::: ENTRIES SHOWN
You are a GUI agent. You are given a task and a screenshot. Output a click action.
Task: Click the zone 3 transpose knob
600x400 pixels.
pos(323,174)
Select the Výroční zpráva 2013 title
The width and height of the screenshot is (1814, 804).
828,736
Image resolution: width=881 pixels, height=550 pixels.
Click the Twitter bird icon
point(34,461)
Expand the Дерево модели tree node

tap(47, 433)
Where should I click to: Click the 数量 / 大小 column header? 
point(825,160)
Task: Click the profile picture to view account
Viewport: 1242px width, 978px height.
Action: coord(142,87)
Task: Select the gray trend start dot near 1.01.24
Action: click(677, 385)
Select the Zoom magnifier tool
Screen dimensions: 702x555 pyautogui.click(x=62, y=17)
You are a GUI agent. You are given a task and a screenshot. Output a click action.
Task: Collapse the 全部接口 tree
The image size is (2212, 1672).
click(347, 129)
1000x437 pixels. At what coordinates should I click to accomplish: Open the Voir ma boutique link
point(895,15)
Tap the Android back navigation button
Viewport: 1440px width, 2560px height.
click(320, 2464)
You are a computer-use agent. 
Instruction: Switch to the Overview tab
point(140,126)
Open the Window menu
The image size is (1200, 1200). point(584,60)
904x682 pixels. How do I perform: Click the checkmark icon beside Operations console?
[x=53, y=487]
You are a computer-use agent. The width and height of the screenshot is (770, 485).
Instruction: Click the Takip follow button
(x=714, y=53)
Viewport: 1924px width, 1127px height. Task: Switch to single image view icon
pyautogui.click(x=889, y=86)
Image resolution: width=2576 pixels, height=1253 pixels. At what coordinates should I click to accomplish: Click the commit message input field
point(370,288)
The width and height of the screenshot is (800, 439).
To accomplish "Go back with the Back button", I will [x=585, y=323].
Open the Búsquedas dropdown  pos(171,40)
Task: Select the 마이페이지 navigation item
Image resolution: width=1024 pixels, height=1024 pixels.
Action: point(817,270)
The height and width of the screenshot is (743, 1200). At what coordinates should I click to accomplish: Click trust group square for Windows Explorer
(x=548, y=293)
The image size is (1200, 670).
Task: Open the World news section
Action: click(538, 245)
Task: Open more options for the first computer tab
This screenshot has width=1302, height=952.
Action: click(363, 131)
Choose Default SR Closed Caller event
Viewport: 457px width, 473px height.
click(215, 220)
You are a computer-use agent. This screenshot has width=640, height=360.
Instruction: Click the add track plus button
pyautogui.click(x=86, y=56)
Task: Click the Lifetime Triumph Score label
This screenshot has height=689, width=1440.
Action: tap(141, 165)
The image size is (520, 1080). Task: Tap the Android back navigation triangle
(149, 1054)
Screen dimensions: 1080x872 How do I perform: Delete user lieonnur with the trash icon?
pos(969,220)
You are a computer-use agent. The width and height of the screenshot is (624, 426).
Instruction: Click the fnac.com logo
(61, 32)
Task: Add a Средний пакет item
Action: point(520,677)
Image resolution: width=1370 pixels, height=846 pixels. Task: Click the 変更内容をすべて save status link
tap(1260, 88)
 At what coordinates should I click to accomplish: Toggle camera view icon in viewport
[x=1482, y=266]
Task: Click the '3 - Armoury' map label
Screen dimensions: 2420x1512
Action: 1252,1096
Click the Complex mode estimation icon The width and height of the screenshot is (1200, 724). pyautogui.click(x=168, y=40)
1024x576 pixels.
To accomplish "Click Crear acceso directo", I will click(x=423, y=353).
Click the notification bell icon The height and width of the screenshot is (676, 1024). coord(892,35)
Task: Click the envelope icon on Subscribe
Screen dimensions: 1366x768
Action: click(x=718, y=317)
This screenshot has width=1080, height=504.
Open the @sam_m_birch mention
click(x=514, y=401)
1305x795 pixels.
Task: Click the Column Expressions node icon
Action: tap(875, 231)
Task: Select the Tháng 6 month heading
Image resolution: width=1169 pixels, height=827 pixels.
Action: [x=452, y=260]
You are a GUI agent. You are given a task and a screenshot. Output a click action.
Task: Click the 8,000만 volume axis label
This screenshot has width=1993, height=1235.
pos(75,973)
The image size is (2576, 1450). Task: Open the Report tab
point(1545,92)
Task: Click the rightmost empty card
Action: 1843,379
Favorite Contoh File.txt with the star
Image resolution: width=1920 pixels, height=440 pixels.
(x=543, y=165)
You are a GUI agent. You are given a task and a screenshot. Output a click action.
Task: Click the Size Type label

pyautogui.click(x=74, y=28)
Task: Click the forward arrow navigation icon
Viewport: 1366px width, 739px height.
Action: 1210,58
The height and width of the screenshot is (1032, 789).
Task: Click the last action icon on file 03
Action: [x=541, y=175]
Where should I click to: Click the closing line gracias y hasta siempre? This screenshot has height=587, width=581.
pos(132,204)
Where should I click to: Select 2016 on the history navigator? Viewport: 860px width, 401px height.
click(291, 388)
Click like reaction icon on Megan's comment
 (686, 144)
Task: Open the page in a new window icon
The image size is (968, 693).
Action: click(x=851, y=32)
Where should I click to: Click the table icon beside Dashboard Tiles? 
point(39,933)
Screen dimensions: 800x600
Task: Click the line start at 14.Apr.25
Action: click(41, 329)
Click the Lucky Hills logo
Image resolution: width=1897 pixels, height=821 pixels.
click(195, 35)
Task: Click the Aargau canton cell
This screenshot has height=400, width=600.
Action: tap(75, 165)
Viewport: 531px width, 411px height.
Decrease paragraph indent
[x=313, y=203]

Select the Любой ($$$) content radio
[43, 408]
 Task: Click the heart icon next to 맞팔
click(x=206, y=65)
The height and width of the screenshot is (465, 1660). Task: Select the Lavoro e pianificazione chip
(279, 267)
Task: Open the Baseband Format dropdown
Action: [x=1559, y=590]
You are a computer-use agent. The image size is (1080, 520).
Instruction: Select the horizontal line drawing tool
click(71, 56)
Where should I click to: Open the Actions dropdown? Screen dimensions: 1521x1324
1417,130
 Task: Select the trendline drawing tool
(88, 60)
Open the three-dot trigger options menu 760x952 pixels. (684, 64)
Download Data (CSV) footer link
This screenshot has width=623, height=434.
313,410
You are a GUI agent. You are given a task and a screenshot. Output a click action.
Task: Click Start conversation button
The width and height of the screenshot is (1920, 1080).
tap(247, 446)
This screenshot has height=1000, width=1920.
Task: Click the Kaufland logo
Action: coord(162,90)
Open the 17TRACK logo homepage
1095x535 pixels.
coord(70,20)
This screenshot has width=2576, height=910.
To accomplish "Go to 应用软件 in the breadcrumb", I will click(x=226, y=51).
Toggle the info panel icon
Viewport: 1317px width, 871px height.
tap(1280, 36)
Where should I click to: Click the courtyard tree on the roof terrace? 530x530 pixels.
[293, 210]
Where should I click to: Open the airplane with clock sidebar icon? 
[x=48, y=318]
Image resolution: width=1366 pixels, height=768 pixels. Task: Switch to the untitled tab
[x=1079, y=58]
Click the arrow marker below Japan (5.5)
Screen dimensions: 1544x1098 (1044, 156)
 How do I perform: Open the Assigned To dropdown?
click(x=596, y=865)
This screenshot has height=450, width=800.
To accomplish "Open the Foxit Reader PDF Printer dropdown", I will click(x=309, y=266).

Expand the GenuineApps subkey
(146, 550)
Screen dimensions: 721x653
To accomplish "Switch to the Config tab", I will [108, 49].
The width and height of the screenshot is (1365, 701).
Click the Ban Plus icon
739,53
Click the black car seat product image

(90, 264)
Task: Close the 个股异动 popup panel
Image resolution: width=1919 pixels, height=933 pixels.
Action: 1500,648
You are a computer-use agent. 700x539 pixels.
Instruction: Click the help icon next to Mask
::::::
**OBJECTIVE:**
Rewrite all of the material above as a Markdown table with the columns "Row" and "Text". Put each line in the Text column with its row number beside it, and leave out blank lines.

**FINISHED EXERCISE:**
| Row | Text |
|---|---|
| 1 | You are a GUI agent. You are given a task and a screenshot. Output a click action. |
| 2 | Task: Click the zone 3 transpose knob |
| 3 | 600x400 pixels. |
| 4 | pos(323,174) |
| 5 | Select the Výroční zpráva 2013 title |
| 6 | The width and height of the screenshot is (1814, 804). |
| 7 | 828,736 |
| 8 | Image resolution: width=881 pixels, height=550 pixels. |
| 9 | Click the Twitter bird icon |
| 10 | point(34,461) |
| 11 | Expand the Дерево модели tree node |
| 12 | tap(47, 433) |
| 13 | Where should I click to: Click the 数量 / 大小 column header?  |
| 14 | point(825,160) |
| 15 | Task: Click the profile picture to view account |
| 16 | Viewport: 1242px width, 978px height. |
| 17 | Action: coord(142,87) |
| 18 | Task: Select the gray trend start dot near 1.01.24 |
| 19 | Action: click(677, 385) |
| 20 | Select the Zoom magnifier tool |
| 21 | Screen dimensions: 702x555 pyautogui.click(x=62, y=17) |
| 22 | You are a GUI agent. You are given a task and a screenshot. Output a click action. |
| 23 | Task: Collapse the 全部接口 tree |
| 24 | The image size is (2212, 1672). |
| 25 | click(347, 129) |
| 26 | 1000x437 pixels. At what coordinates should I click to accomplish: Open the Voir ma boutique link |
| 27 | point(895,15) |
| 28 | Tap the Android back navigation button |
| 29 | Viewport: 1440px width, 2560px height. |
| 30 | click(320, 2464) |
| 31 | You are a computer-use agent.  |
| 32 | Instruction: Switch to the Overview tab |
| 33 | point(140,126) |
| 34 | Open the Window menu |
| 35 | The image size is (1200, 1200). point(584,60) |
| 36 | 904x682 pixels. How do I perform: Click the checkmark icon beside Operations console? |
| 37 | [x=53, y=487] |
| 38 | You are a computer-use agent. The width and height of the screenshot is (770, 485). |
| 39 | Instruction: Click the Takip follow button |
| 40 | (x=714, y=53) |
| 41 | Viewport: 1924px width, 1127px height. Task: Switch to single image view icon |
| 42 | pyautogui.click(x=889, y=86) |
| 43 | Image resolution: width=2576 pixels, height=1253 pixels. At what coordinates should I click to accomplish: Click the commit message input field |
| 44 | point(370,288) |
| 45 | The width and height of the screenshot is (800, 439). |
| 46 | To accomplish "Go back with the Back button", I will [x=585, y=323]. |
| 47 | Open the Búsquedas dropdown  pos(171,40) |
| 48 | Task: Select the 마이페이지 navigation item |
| 49 | Image resolution: width=1024 pixels, height=1024 pixels. |
| 50 | Action: point(817,270) |
| 51 | The height and width of the screenshot is (743, 1200). At what coordinates should I click to accomplish: Click trust group square for Windows Explorer |
| 52 | (x=548, y=293) |
| 53 | The image size is (1200, 670). |
| 54 | Task: Open the World news section |
| 55 | Action: click(538, 245) |
| 56 | Task: Open more options for the first computer tab |
| 57 | This screenshot has width=1302, height=952. |
| 58 | Action: click(363, 131) |
| 59 | Choose Default SR Closed Caller event |
| 60 | Viewport: 457px width, 473px height. |
| 61 | click(215, 220) |
| 62 | You are a computer-use agent. This screenshot has width=640, height=360. |
| 63 | Instruction: Click the add track plus button |
| 64 | pyautogui.click(x=86, y=56) |
| 65 | Task: Click the Lifetime Triumph Score label |
| 66 | This screenshot has height=689, width=1440. |
| 67 | Action: tap(141, 165) |
| 68 | The image size is (520, 1080). Task: Tap the Android back navigation triangle |
| 69 | (149, 1054) |
| 70 | Screen dimensions: 1080x872 How do I perform: Delete user lieonnur with the trash icon? |
| 71 | pos(969,220) |
| 72 | You are a computer-use agent. The width and height of the screenshot is (624, 426). |
| 73 | Instruction: Click the fnac.com logo |
| 74 | (61, 32) |
| 75 | Task: Add a Средний пакет item |
| 76 | Action: point(520,677) |
| 77 | Image resolution: width=1370 pixels, height=846 pixels. Task: Click the 変更内容をすべて save status link |
| 78 | tap(1260, 88) |
| 79 |  At what coordinates should I click to accomplish: Toggle camera view icon in viewport |
| 80 | [x=1482, y=266] |
| 81 | Task: Click the '3 - Armoury' map label |
| 82 | Screen dimensions: 2420x1512 |
| 83 | Action: 1252,1096 |
| 84 | Click the Complex mode estimation icon The width and height of the screenshot is (1200, 724). pyautogui.click(x=168, y=40) |
| 85 | 1024x576 pixels. |
| 86 | To accomplish "Click Crear acceso directo", I will click(x=423, y=353). |
| 87 | Click the notification bell icon The height and width of the screenshot is (676, 1024). coord(892,35) |
| 88 | Task: Click the envelope icon on Subscribe |
| 89 | Screen dimensions: 1366x768 |
| 90 | Action: click(x=718, y=317) |
| 91 | This screenshot has width=1080, height=504. |
| 92 | Open the @sam_m_birch mention |
| 93 | click(x=514, y=401) |
| 94 | 1305x795 pixels. |
| 95 | Task: Click the Column Expressions node icon |
| 96 | Action: tap(875, 231) |
| 97 | Task: Select the Tháng 6 month heading |
| 98 | Image resolution: width=1169 pixels, height=827 pixels. |
| 99 | Action: [x=452, y=260] |
| 100 | You are a GUI agent. You are given a task and a screenshot. Output a click action. |
| 101 | Task: Click the 8,000만 volume axis label |
| 102 | This screenshot has width=1993, height=1235. |
| 103 | pos(75,973) |
| 104 | The image size is (2576, 1450). Task: Open the Report tab |
| 105 | point(1545,92) |
| 106 | Task: Click the rightmost empty card |
| 107 | Action: 1843,379 |
| 108 | Favorite Contoh File.txt with the star |
| 109 | Image resolution: width=1920 pixels, height=440 pixels. |
| 110 | (x=543, y=165) |
| 111 | You are a GUI agent. You are given a task and a screenshot. Output a click action. |
| 112 | Task: Click the Size Type label |
| 113 | pyautogui.click(x=74, y=28) |
| 114 | Task: Click the forward arrow navigation icon |
| 115 | Viewport: 1366px width, 739px height. |
| 116 | Action: 1210,58 |
| 117 | The height and width of the screenshot is (1032, 789). |
| 118 | Task: Click the last action icon on file 03 |
| 119 | Action: [x=541, y=175] |
| 120 | Where should I click to: Click the closing line gracias y hasta siempre? This screenshot has height=587, width=581. |
| 121 | pos(132,204) |
| 122 | Where should I click to: Select 2016 on the history navigator? Viewport: 860px width, 401px height. |
| 123 | click(291, 388) |
| 124 | Click like reaction icon on Megan's comment |
| 125 |  (686, 144) |
| 126 | Task: Open the page in a new window icon |
| 127 | The image size is (968, 693). |
| 128 | Action: click(x=851, y=32) |
| 129 | Where should I click to: Click the table icon beside Dashboard Tiles?  |
| 130 | point(39,933) |
| 131 | Screen dimensions: 800x600 |
| 132 | Task: Click the line start at 14.Apr.25 |
| 133 | Action: click(41, 329) |
| 134 | Click the Lucky Hills logo |
| 135 | Image resolution: width=1897 pixels, height=821 pixels. |
| 136 | click(195, 35) |
| 137 | Task: Click the Aargau canton cell |
| 138 | This screenshot has height=400, width=600. |
| 139 | Action: tap(75, 165) |
| 140 | Viewport: 531px width, 411px height. |
| 141 | Decrease paragraph indent |
| 142 | [x=313, y=203] |
| 143 | Select the Любой ($$$) content radio |
| 144 | [43, 408] |
| 145 |  Task: Click the heart icon next to 맞팔 |
| 146 | click(x=206, y=65) |
| 147 | The height and width of the screenshot is (465, 1660). Task: Select the Lavoro e pianificazione chip |
| 148 | (279, 267) |
| 149 | Task: Open the Baseband Format dropdown |
| 150 | Action: [x=1559, y=590] |
| 151 | You are a computer-use agent. The image size is (1080, 520). |
| 152 | Instruction: Select the horizontal line drawing tool |
| 153 | click(71, 56) |
| 154 | Where should I click to: Open the Actions dropdown? Screen dimensions: 1521x1324 |
| 155 | 1417,130 |
| 156 |  Task: Select the trendline drawing tool |
| 157 | (88, 60) |
| 158 | Open the three-dot trigger options menu 760x952 pixels. (684, 64) |
| 159 | Download Data (CSV) footer link |
| 160 | This screenshot has width=623, height=434. |
| 161 | 313,410 |
| 162 | You are a GUI agent. You are given a task and a screenshot. Output a click action. |
| 163 | Task: Click Start conversation button |
| 164 | The width and height of the screenshot is (1920, 1080). |
| 165 | tap(247, 446) |
| 166 | This screenshot has height=1000, width=1920. |
| 167 | Task: Click the Kaufland logo |
| 168 | Action: coord(162,90) |
| 169 | Open the 17TRACK logo homepage |
| 170 | 1095x535 pixels. |
| 171 | coord(70,20) |
| 172 | This screenshot has width=2576, height=910. |
| 173 | To accomplish "Go to 应用软件 in the breadcrumb", I will click(x=226, y=51). |
| 174 | Toggle the info panel icon |
| 175 | Viewport: 1317px width, 871px height. |
| 176 | tap(1280, 36) |
| 177 | Where should I click to: Click the courtyard tree on the roof terrace? 530x530 pixels. |
| 178 | [293, 210] |
| 179 | Where should I click to: Open the airplane with clock sidebar icon?  |
| 180 | [x=48, y=318] |
| 181 | Image resolution: width=1366 pixels, height=768 pixels. Task: Switch to the untitled tab |
| 182 | [x=1079, y=58] |
| 183 | Click the arrow marker below Japan (5.5) |
| 184 | Screen dimensions: 1544x1098 (1044, 156) |
| 185 |  How do I perform: Open the Assigned To dropdown? |
| 186 | click(x=596, y=865) |
| 187 | This screenshot has height=450, width=800. |
| 188 | To accomplish "Open the Foxit Reader PDF Printer dropdown", I will click(x=309, y=266). |
| 189 | Expand the GenuineApps subkey |
| 190 | (146, 550) |
| 191 | Screen dimensions: 721x653 |
| 192 | To accomplish "Switch to the Config tab", I will [108, 49]. |
| 193 | The width and height of the screenshot is (1365, 701). |
| 194 | Click the Ban Plus icon |
| 195 | 739,53 |
| 196 | Click the black car seat product image |
| 197 | (90, 264) |
| 198 | Task: Close the 个股异动 popup panel |
| 199 | Image resolution: width=1919 pixels, height=933 pixels. |
| 200 | Action: 1500,648 |
| 201 | You are a computer-use agent. 700x539 pixels. |
| 202 | Instruction: Click the help icon next to Mask |